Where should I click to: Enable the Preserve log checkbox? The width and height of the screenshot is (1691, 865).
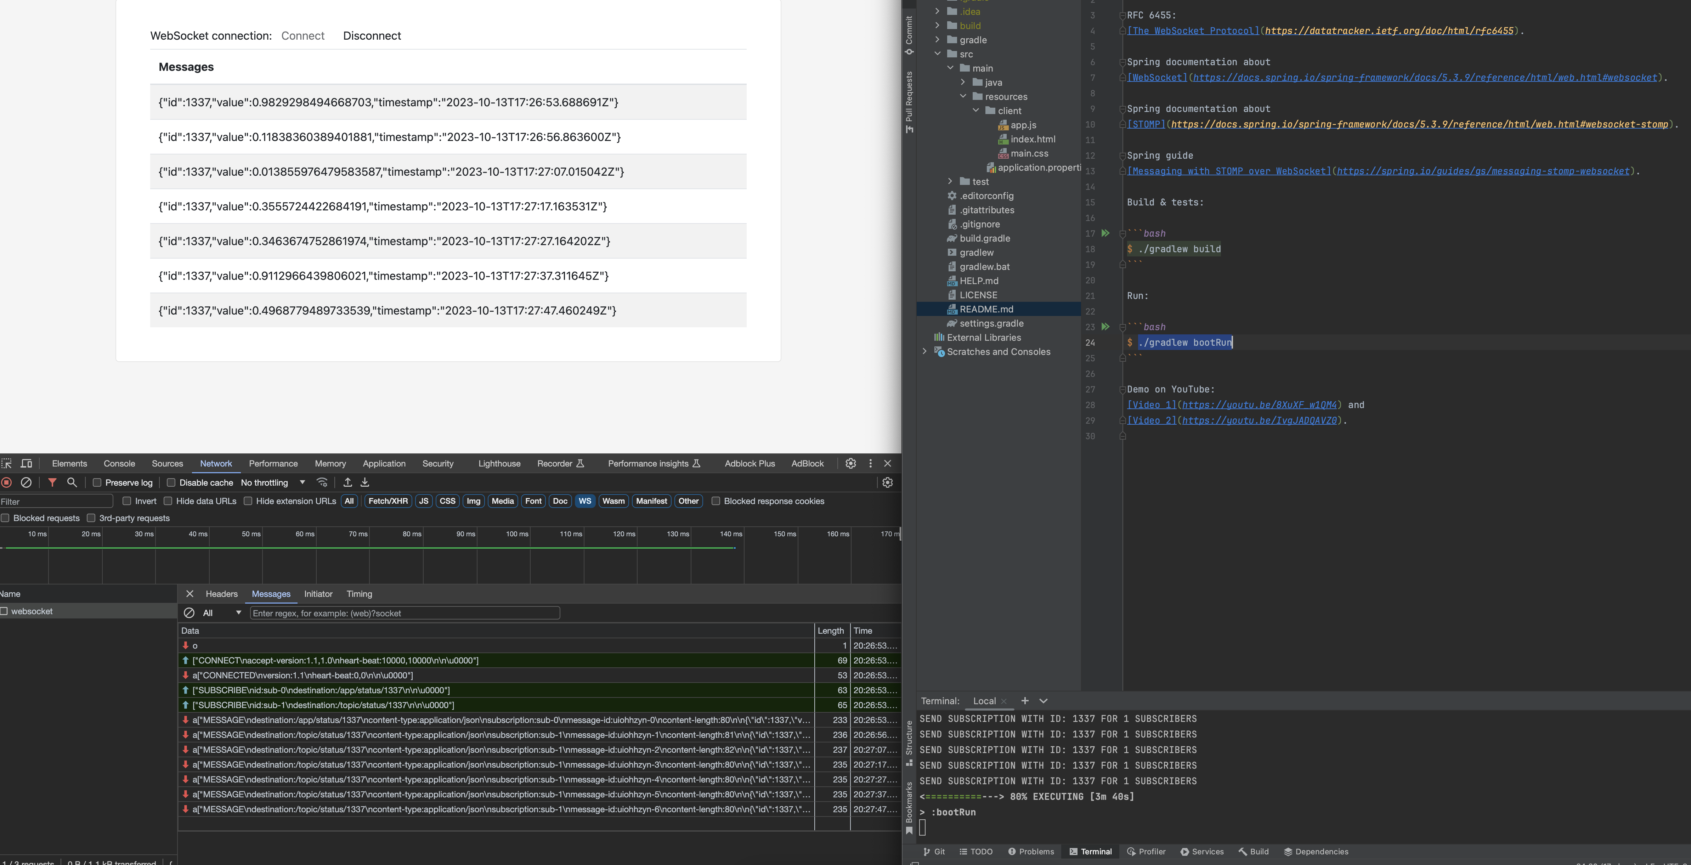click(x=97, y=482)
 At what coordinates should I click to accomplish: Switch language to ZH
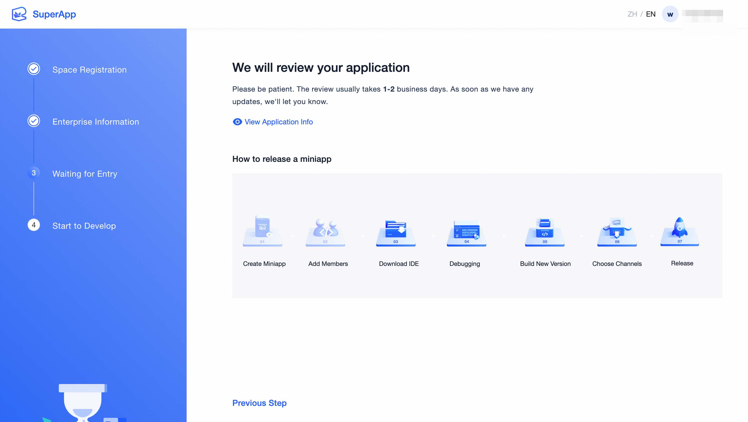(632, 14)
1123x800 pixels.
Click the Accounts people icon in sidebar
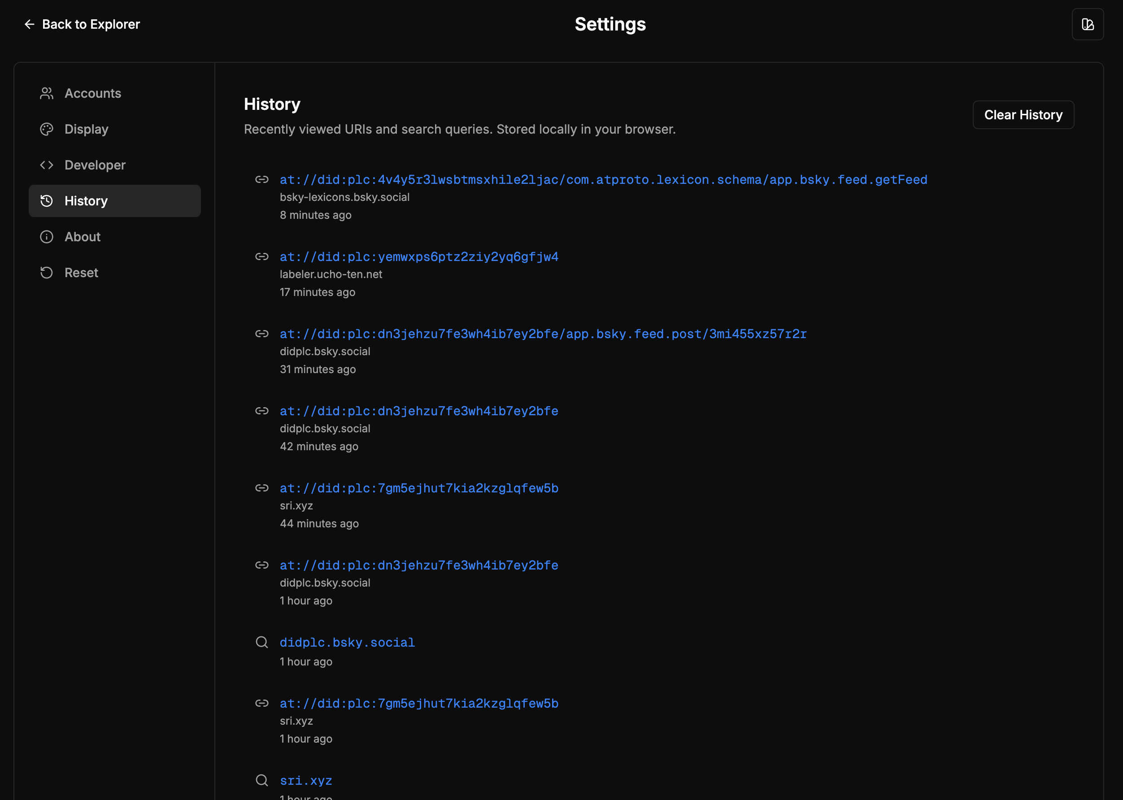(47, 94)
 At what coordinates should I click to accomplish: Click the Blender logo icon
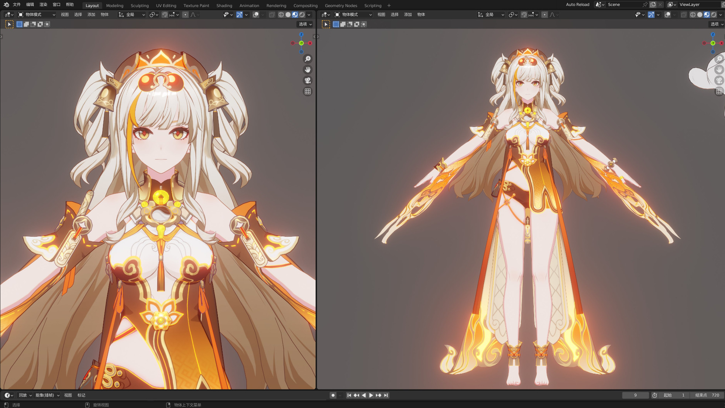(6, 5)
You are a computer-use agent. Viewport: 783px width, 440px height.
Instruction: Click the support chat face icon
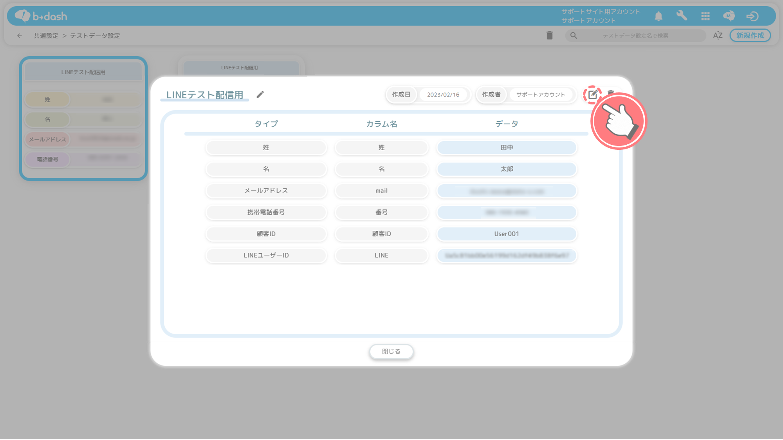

--- Your instructions ---
Once the pictures are removed, reproduce the remaining entries above exactly.

--- Result ---
Where should I click to: Enable the Preserve log checkbox? The width and height of the screenshot is (1691, 865).
click(x=97, y=482)
 At what coordinates should I click to accomplish: Switch language to ZH
(632, 14)
1123x800 pixels.
Click the Accounts people icon in sidebar
(47, 94)
 At what coordinates should I click to accomplish: Click the Blender logo icon
(6, 5)
You are a computer-use agent. Viewport: 783px width, 440px height.
Instruction: Click the support chat face icon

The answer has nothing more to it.